US consumer spending paused in May as shortages weighed on motor vehicle purchases, but the supply constraints and increased demand for services helped to boost inflation, with the Federal Reserve's main inflation measure posting its biggest annual increase since 1992.
The Commerce Department said on Friday that the unchanged reading in consumer spending, which accounts for more than two-thirds of US economic activity, followed an upwardly revised 0.9% jump in April. Consumer spending was previously reported to have increased 0.5% in April. Economists polled by Reuters had forecast consumer spending would rise 0.4% in May.
Motor vehicles and some house appliances are scarce because of supply bottlenecks stemming from the COVID-19 pandemic. A global shortage of semiconductors is hampering production of motor vehicles. Spending is also starting to shift back to services, which accounts for two-thirds of consumer spending, weighing on goods. The pace is not yet sufficient to offset the drag on consumer spending from goods.
At least 150 million Americans are fully vaccinated against the coronavirus, allowing the economy to begin reopening and people to travel, dine out and engage in other activities that were restricted during the pandemic.

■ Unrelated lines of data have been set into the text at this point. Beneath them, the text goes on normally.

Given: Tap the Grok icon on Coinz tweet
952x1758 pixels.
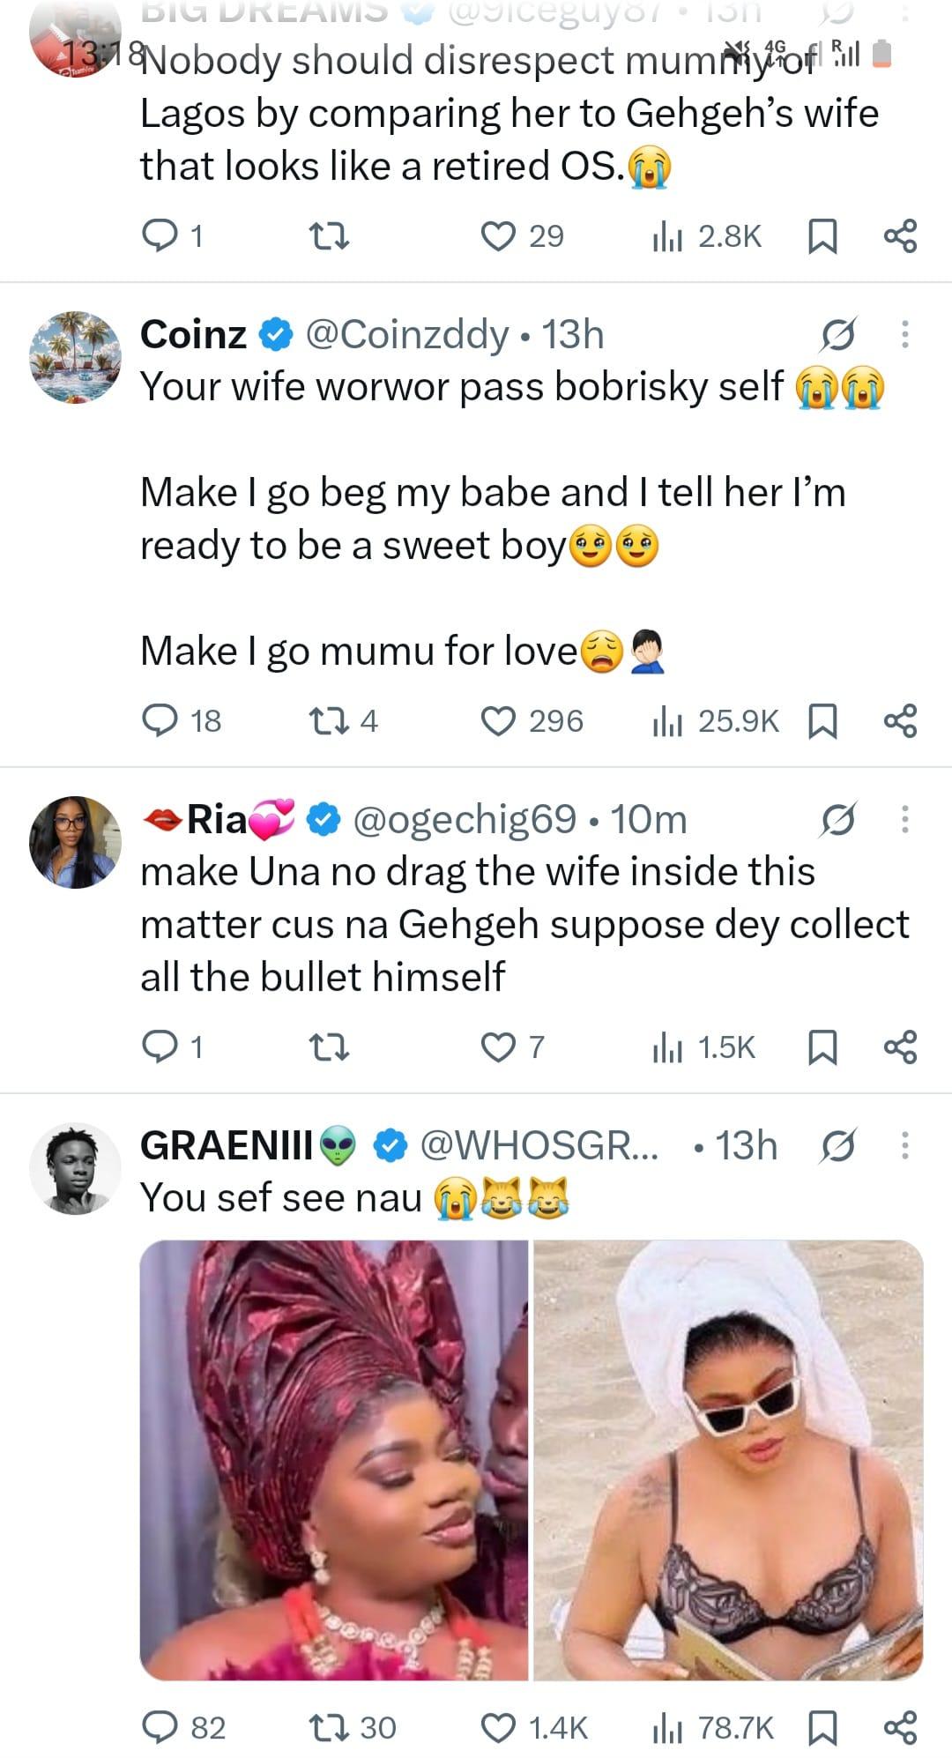Looking at the screenshot, I should [837, 335].
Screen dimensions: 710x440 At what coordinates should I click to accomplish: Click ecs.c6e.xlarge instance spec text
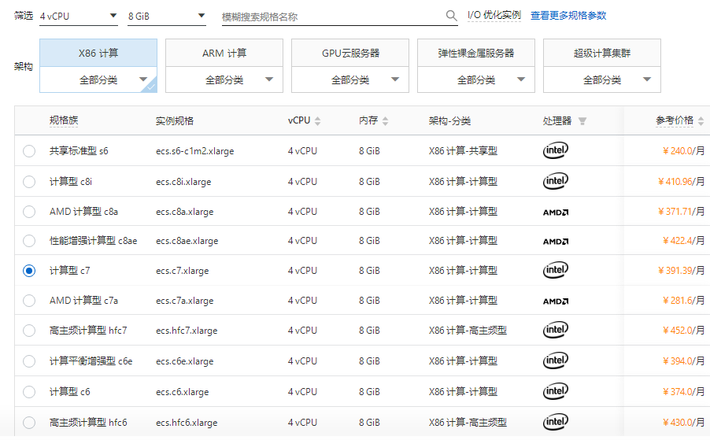(x=184, y=361)
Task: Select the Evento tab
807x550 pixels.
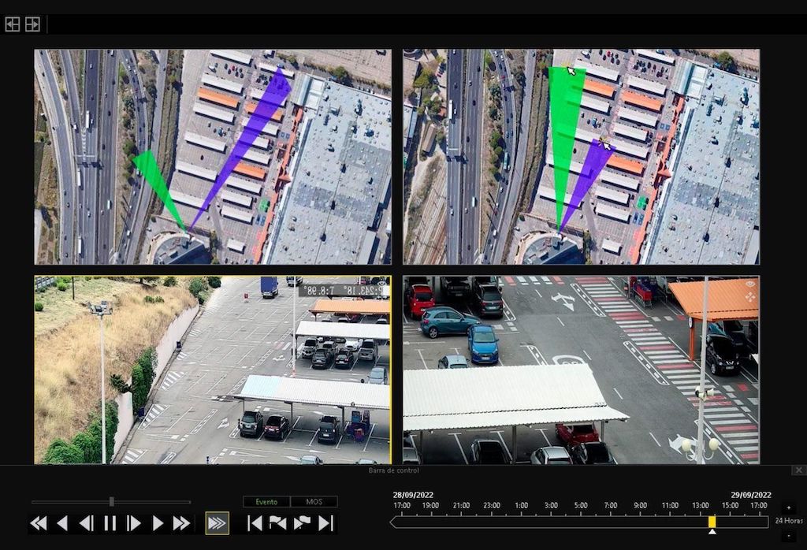Action: click(266, 502)
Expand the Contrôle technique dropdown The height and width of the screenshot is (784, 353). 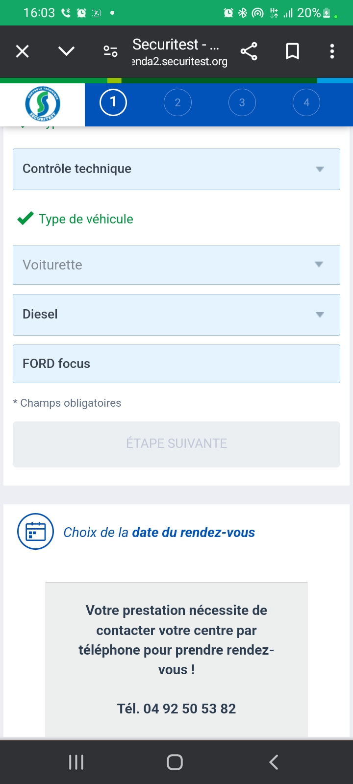point(177,169)
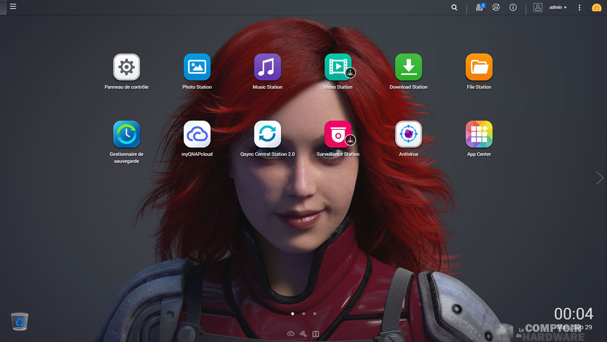Viewport: 607px width, 342px height.
Task: Launch Download Station
Action: coord(408,67)
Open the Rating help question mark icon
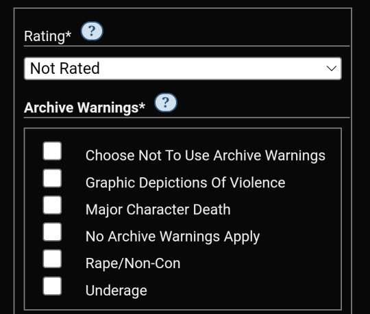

"Discretionary services demand is recovering rapidly as pandemic restrictions ease, but this is being offset by a slowdown in real retail sales," said James Sweeney, chief economist at Credit Suisse in New York. "Going forward, we expect overall consumer spending growth to remain strong as the services sector continues to normalize."
US stocks opened higher. The dollar slipped against a basket of currencies. Prices of longer-dated US Treasuries were lower.
Services In Vogue
Last month, spending on services increased $74.3 billion, led by recreation, restaurants and hotels as well as housing and utilities. Spending on goods decreased $71.5 billion.
The personal consumption expenditures (PCE) price index, excluding the volatile food and energy components, increased 0.5% after advancing 0.7% in April. In the 12 months through May, the so-called core PCE price index shot up 3.4%, the largest gain since April 1992. The core PCE price index rose 3.1% on a year-on-year basis in April. The core PCE price index is the Fed's preferred inflation measure for its flexible 2% target.
Year-on-year inflation is also accelerating as last spring's weak readings drop from the calculation. Though the so-called base effects likely peaked in May, inflation will probably remain high in the near term because of the supply constraints and worker shortages, which are boosting wage growth.
"Even though the positive base effects will lessen in the second half of the year, sequential inflation is expected to remain strong given demand is unlikely to ease as the economy continues to reopen and as supply chains remain under pressure," said Sam Bullard, a senior economist at Wells Fargo in Charlotte, North Carolina.
Fed Chair Jerome Powell acknowledged this week that "inflation has increased notably in recent months," but told lawmakers that the US central bank "will not raise interest rates preemptively because we fear the possible onset of inflation." Powell has repeatedly maintained that higher inflation is transitory, a view shared by Treasury Secretary Janet Yellen.
Some of the cooling in consumer spending reflected the ebbing boost from government stimulus checks. Personal income fell 2.0% last month after declining 13.1% in April. But wages increased 0.8% after rising 1.0% in April.
From July through December some households will receive income under the expanded Child Tax Credit program, which will soften the blow of an early termination of government-funded unemployment benefits in 26 states.
When adjusted for inflation, consumer spending fell 0.4% last month after rising 0.3% in April. Despite May's drop in the so-called real consumer spending, consumption is running higher than its pace in the first quarter.
Most economists expect double-digit gross domestic product growth this quarter, which would position the economy to achieve growth of at least 7%. That would be the fastest growth since 1984. The economy contracted 3.5% in 2020, its worst performance in 74 years.